Halo, kawan antihoaks. Debat Cawapres dan Capres sudah bergulir, hal ini juga disertai serta persebaran isu provokatif dan hoaks di media sosial. Para penyebar hoaks dan provokasi tidak hanya dari kalangan masyarakat sipil, tetapi juga dari politisi.
Beberapa waktu lalu pascadebat cawapres, Roy Suryo yang merupakan seorang politisi dan mantan menteri pemuda dan olahraga (2013-2014) terlibat menyebarkan hoaks di akun X miliknya, ia mengatakan bahwa mikrofon yang digunakan saat debat cawapres berbeda dengan mikrofon yang digunakan oleh Cak Imin dan Mahfud MD. Setelah penelusuran oleh tim Turnbackhoax, ternyata mic yang digunakan oleh seluruh cawapres berjumlah sama yang sama.

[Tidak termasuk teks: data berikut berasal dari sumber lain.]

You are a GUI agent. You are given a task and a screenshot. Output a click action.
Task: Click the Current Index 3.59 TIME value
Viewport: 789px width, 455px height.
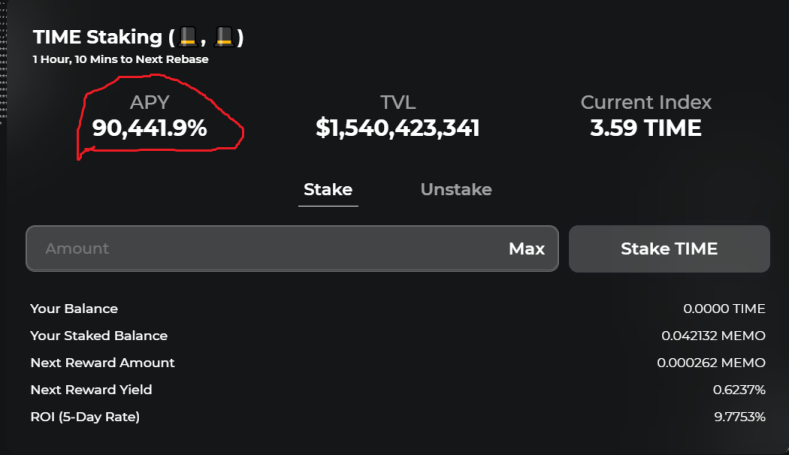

Dilansir dari liputan 6, panitia tv penyelenggara debat menyatakan semua cawapres menggunakan 3 mikrofon itu, yakni:
1. Mikrofon skin tone countryman yang menempel di pipi melalui cantolan telinga dan kabelnya melingkar di belakang leher peserta.
2. Clip-on bodypack, menempel di baju juga dengan transmitter bodypack yang dipasang di celana atau pinggang bagian belakang atau saku celana peserta.
3. Terakhir, mikrofon tangan WHM (wireless handheld microphone) yang diletakkan di tiap podium peserta.
Dilansir dari detik news, sebenarnya, dalam penyelenggaraan debat capres dan cawapres di TV, pihak KPU yang diwakili oleh ketua, Hasyim Asy’ari, telah memberi syarat kepada pihak konsorsium tv tentang asas kesetaraan, yaitu dari jumlah mikrofon, volume, waktu penyampaian, dan jumlah tim pendukung. Jadi, tidak mungkin salah satu pihak akan mendapatkan hak istimewa saat pelaksanaan debat capres ataupun cawapres.
Lalu, kenapa menggunakan 3 mikrofon? Dikutip dari Detik News, menurut pihak televisi, hal ini untuk mengantisipasi jika terjadi proses malfungsi terhadap salah satu mikrofon saat live debate berlangsung.
Dalam prebunking, kita seharusnya sudah mempelajari bahwa hoaks seperti ini bisa saja terjadi karena untuk mengecoh masyarakat agar semakin membenci calon tertentu dan penyelenggara KPU, sehingga tidak menutup kemungkinan akan ada hoaks dengan pola-pola serupa yang akan menyerang para capres dan cawapres di putaran debat selanjutnya. Jangan sampai kita tidak kritis hanya kara fanatisme mendukung calon tertentu, karena siapapun bisa menjadi korban atau pelaku penyebar hoaks di momen politik.